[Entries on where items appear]
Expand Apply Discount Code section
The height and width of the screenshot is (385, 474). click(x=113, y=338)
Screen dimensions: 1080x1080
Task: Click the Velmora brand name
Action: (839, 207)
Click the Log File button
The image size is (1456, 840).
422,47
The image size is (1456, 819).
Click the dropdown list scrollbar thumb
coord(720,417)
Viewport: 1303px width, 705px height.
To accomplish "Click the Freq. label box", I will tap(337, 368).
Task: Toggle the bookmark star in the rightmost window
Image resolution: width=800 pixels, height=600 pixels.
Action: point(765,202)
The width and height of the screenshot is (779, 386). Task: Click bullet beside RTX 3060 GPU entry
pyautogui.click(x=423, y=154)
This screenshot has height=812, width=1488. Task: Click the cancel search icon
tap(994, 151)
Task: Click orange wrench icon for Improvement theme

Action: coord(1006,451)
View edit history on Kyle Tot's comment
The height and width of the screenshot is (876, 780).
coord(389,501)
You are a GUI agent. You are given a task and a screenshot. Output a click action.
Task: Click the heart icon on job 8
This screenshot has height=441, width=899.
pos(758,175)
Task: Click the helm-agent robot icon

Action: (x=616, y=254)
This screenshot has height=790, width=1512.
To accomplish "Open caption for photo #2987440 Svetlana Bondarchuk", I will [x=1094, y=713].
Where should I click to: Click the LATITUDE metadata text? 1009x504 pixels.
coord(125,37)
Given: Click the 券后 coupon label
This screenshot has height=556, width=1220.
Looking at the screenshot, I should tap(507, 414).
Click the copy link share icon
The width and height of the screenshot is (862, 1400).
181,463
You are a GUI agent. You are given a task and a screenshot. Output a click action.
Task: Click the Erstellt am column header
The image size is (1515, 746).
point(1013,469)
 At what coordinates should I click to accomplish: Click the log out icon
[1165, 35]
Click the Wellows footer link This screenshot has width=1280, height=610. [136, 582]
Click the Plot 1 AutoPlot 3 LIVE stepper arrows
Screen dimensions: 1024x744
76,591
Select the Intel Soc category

▶ _Job_
Reproduce every one of the entries above verbatim, line for line.

▶ _Output of the exercise_
Expand Apply Discount Code section
The height and width of the screenshot is (385, 474). click(x=113, y=338)
Screen dimensions: 1080x1080
Task: Click the Velmora brand name
Action: (839, 207)
Click the Log File button
The image size is (1456, 840).
422,47
The image size is (1456, 819).
Click the dropdown list scrollbar thumb
coord(720,417)
Viewport: 1303px width, 705px height.
To accomplish "Click the Freq. label box", I will tap(337, 368).
Task: Toggle the bookmark star in the rightmost window
Image resolution: width=800 pixels, height=600 pixels.
Action: point(765,202)
The width and height of the screenshot is (779, 386). Task: Click bullet beside RTX 3060 GPU entry
pyautogui.click(x=423, y=154)
This screenshot has height=812, width=1488. Task: Click the cancel search icon
tap(994, 151)
Task: Click orange wrench icon for Improvement theme

Action: coord(1006,451)
View edit history on Kyle Tot's comment
The height and width of the screenshot is (876, 780).
coord(389,501)
You are a GUI agent. You are given a task and a screenshot. Output a click action.
Task: Click the heart icon on job 8
This screenshot has height=441, width=899.
pos(758,175)
Task: Click the helm-agent robot icon

Action: (x=616, y=254)
This screenshot has height=790, width=1512.
To accomplish "Open caption for photo #2987440 Svetlana Bondarchuk", I will [x=1094, y=713].
Where should I click to: Click the LATITUDE metadata text? 1009x504 pixels.
coord(125,37)
Given: Click the 券后 coupon label
This screenshot has height=556, width=1220.
Looking at the screenshot, I should tap(507, 414).
Click the copy link share icon
The width and height of the screenshot is (862, 1400).
181,463
You are a GUI agent. You are given a task and a screenshot. Output a click action.
Task: Click the Erstellt am column header
The image size is (1515, 746).
point(1013,469)
 At what coordinates should I click to accomplish: Click the log out icon
[1165, 35]
Click the Wellows footer link This screenshot has width=1280, height=610. [136, 582]
Click the Plot 1 AutoPlot 3 LIVE stepper arrows
Screen dimensions: 1024x744
76,591
Select the Intel Soc category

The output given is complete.